• _Goal of the exercise_
Write the data below out again, exactly as each line reads.

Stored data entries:
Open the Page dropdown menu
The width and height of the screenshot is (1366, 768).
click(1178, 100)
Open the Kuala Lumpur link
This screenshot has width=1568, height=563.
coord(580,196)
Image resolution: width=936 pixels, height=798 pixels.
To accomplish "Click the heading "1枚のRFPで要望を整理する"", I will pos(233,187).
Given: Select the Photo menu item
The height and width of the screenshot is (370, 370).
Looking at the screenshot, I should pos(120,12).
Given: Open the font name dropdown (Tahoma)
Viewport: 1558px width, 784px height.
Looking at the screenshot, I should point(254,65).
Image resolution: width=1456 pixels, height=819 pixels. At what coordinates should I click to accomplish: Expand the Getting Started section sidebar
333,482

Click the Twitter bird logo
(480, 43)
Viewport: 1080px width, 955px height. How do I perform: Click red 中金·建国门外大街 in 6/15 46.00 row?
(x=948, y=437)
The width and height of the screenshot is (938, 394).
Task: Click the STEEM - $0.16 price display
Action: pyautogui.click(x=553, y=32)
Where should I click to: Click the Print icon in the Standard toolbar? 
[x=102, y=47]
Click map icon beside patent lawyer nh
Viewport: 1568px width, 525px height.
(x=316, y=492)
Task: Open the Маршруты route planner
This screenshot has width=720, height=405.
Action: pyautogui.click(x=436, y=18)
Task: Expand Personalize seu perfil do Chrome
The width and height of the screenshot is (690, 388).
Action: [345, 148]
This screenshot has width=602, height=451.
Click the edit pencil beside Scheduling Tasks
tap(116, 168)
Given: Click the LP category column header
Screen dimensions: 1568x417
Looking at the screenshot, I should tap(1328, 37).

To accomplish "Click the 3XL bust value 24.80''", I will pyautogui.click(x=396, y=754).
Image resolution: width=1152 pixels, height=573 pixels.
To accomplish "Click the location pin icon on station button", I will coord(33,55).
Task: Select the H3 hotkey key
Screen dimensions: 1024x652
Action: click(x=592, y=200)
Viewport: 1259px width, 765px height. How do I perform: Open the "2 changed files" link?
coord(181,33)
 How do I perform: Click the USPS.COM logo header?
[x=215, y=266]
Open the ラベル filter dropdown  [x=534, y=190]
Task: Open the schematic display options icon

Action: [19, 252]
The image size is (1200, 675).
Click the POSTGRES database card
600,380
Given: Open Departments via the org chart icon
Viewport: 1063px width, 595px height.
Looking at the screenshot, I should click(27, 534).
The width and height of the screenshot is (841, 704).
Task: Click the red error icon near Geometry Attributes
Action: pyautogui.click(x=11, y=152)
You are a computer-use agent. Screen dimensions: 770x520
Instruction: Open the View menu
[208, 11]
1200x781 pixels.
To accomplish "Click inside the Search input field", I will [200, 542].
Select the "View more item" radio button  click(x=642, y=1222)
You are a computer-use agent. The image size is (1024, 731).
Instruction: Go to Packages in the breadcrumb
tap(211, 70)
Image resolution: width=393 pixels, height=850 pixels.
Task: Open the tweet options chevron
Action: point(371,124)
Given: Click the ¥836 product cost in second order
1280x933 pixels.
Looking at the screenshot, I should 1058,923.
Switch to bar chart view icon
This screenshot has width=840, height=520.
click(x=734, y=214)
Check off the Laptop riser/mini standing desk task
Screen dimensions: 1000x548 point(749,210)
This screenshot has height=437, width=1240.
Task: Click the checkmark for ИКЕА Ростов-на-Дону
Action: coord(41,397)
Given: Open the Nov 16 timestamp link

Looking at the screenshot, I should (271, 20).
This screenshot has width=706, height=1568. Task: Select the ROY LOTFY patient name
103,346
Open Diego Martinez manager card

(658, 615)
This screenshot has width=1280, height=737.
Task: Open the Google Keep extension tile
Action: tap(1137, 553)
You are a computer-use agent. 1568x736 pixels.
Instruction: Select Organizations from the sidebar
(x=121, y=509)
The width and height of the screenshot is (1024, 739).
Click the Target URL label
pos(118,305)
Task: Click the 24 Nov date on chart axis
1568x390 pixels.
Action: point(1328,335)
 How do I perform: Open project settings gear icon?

• _Answer below_
Open the Page dropdown menu
The width and height of the screenshot is (1366, 768).
click(1178, 100)
Open the Kuala Lumpur link
This screenshot has width=1568, height=563.
coord(580,196)
Image resolution: width=936 pixels, height=798 pixels.
To accomplish "Click the heading "1枚のRFPで要望を整理する"", I will pos(233,187).
Given: Select the Photo menu item
The height and width of the screenshot is (370, 370).
Looking at the screenshot, I should pos(120,12).
Given: Open the font name dropdown (Tahoma)
Viewport: 1558px width, 784px height.
Looking at the screenshot, I should point(254,65).
Image resolution: width=1456 pixels, height=819 pixels. At what coordinates should I click to accomplish: Expand the Getting Started section sidebar
333,482

Click the Twitter bird logo
(480, 43)
Viewport: 1080px width, 955px height. How do I perform: Click red 中金·建国门外大街 in 6/15 46.00 row?
(x=948, y=437)
The width and height of the screenshot is (938, 394).
Task: Click the STEEM - $0.16 price display
Action: pyautogui.click(x=553, y=32)
Where should I click to: Click the Print icon in the Standard toolbar? 
[x=102, y=47]
Click map icon beside patent lawyer nh
Viewport: 1568px width, 525px height.
(x=316, y=492)
Task: Open the Маршруты route planner
This screenshot has width=720, height=405.
Action: pyautogui.click(x=436, y=18)
Task: Expand Personalize seu perfil do Chrome
The width and height of the screenshot is (690, 388).
Action: [345, 148]
This screenshot has width=602, height=451.
Click the edit pencil beside Scheduling Tasks
tap(116, 168)
Given: Click the LP category column header
Screen dimensions: 1568x417
Looking at the screenshot, I should tap(1328, 37).

To accomplish "Click the 3XL bust value 24.80''", I will pyautogui.click(x=396, y=754).
Image resolution: width=1152 pixels, height=573 pixels.
To accomplish "Click the location pin icon on station button", I will coord(33,55).
Task: Select the H3 hotkey key
Screen dimensions: 1024x652
Action: click(x=592, y=200)
Viewport: 1259px width, 765px height. How do I perform: Open the "2 changed files" link?
coord(181,33)
 How do I perform: Click the USPS.COM logo header?
[x=215, y=266]
Open the ラベル filter dropdown  [x=534, y=190]
Task: Open the schematic display options icon

Action: [19, 252]
The image size is (1200, 675).
Click the POSTGRES database card
600,380
Given: Open Departments via the org chart icon
Viewport: 1063px width, 595px height.
Looking at the screenshot, I should click(27, 534).
The width and height of the screenshot is (841, 704).
Task: Click the red error icon near Geometry Attributes
Action: pyautogui.click(x=11, y=152)
You are a computer-use agent. Screen dimensions: 770x520
Instruction: Open the View menu
[208, 11]
1200x781 pixels.
To accomplish "Click inside the Search input field", I will [200, 542].
Select the "View more item" radio button  click(x=642, y=1222)
You are a computer-use agent. The image size is (1024, 731).
Instruction: Go to Packages in the breadcrumb
tap(211, 70)
Image resolution: width=393 pixels, height=850 pixels.
Task: Open the tweet options chevron
Action: point(371,124)
Given: Click the ¥836 product cost in second order
1280x933 pixels.
Looking at the screenshot, I should 1058,923.
Switch to bar chart view icon
This screenshot has width=840, height=520.
click(x=734, y=214)
Check off the Laptop riser/mini standing desk task
Screen dimensions: 1000x548 point(749,210)
This screenshot has height=437, width=1240.
Task: Click the checkmark for ИКЕА Ростов-на-Дону
Action: coord(41,397)
Given: Open the Nov 16 timestamp link

Looking at the screenshot, I should (271, 20).
This screenshot has width=706, height=1568. Task: Select the ROY LOTFY patient name
103,346
Open Diego Martinez manager card

(658, 615)
This screenshot has width=1280, height=737.
Task: Open the Google Keep extension tile
Action: tap(1137, 553)
You are a computer-use agent. 1568x736 pixels.
Instruction: Select Organizations from the sidebar
(x=121, y=509)
The width and height of the screenshot is (1024, 739).
Click the Target URL label
pos(118,305)
Task: Click the 24 Nov date on chart axis
1568x390 pixels.
Action: point(1328,335)
 How do I perform: Open project settings gear icon?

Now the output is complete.